# Learning Encoder

The DreamerV3 encoder, depending on if the input gives pixels, is a convolutional encoder. The encoder will transform the high dim image into a lower dim *latent representation* (in this case, a discrete, compressed representation; see https://arxiv.org/abs/2312.01203 regarding discrete vs continuous representations). This latent representation is what the RSSM uses. An MLP encoder is used for other kinds of inputs, such as state vectors (e.g., positions, velocities, etc.). Robotics tasks will use both (camera input and state vectors).

So initially, I will focus on convolutional encoder.

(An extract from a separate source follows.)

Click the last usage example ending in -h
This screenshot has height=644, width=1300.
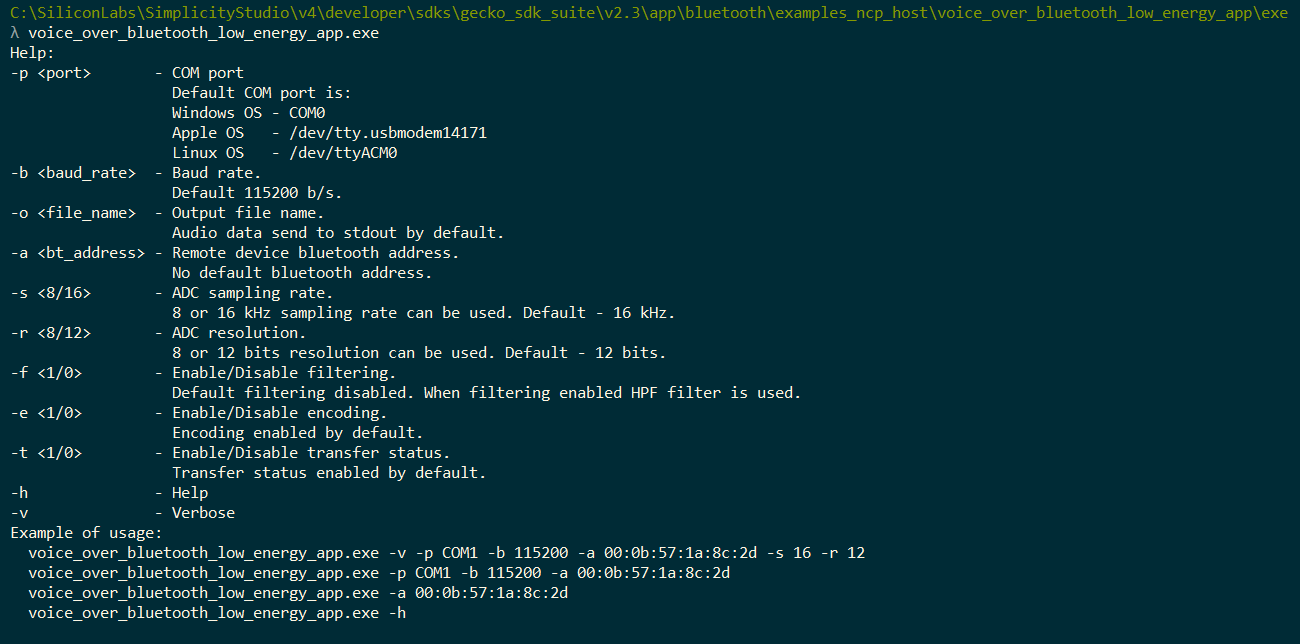click(217, 613)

A convolutional is basically a learnable filter (its weights). A *filter kernel* slides over the input and computes the dot product at each spatial location. More specifically, in this "spatial location," the kernel computes a dot product between the filter weights and the patch of the input it sits over, giving a value for the whole patch. The goal that is optimized here is whether the dot product is associated with what is wanted, i.e., it basically says "does this patch look like the filter." If yes, the weights will be nudged further because it did accurately capture the patch (change the weights to make the dot product larger). If no, the weights are nudged the other way so the filter stops firing that way (change the weights to make the dot product lower). 

In [None]:
import torch 

# code up a basic convolution to get the idea across

# example image 
x = torch.arange(25, dtype=torch.float32).reshape(5,5)

# a 3x3 kernel w/ bias
# the kernel and bias are learnable parameters
kernel = torch.randn(3,3)
bias   = torch.randn(1)

# output after the kernel (3x3)
out_h, out_w = x.shape[0] - 3 + 1, x.shape[1] - 3 + 1
out = torch.zeros(out_h, out_w)

# basic convolution (no stride, no padding, single channel)
for i in range(out_h):
    for j in range(out_w):
        patch = x[i:i+3, j:j+3] # i+3 and j+3 to make a square of size 3x3
        out[i, j] = torch.sum(patch * kernel) + bias # dot product + bias

In [5]:
# pytorch implementation

import torch.nn as nn

class Conv2d(nn.Module):
    def __init__(self, kernel_size):
        super().__init__()

        self.weight = nn.Parameter(torch.randn(kernel_size, kernel_size))
        self.bias   = nn.Parameter(torch.randn(1))


    def forward(self, x):
        h, w = x.shape
        k = self.weight.shape[0] # k is a hyperparameter (kernel_size)
        out_h, out_w = h - k + 1, w - k + 1
        out = torch.zeros(out_h, out_w)

        for i in range(out_h):
            for j in range(out_w):
                patch = x[i:i+k, j:j+k]
                out[i, j] = torch.sum(patch * self.weight) + self.bias

        return out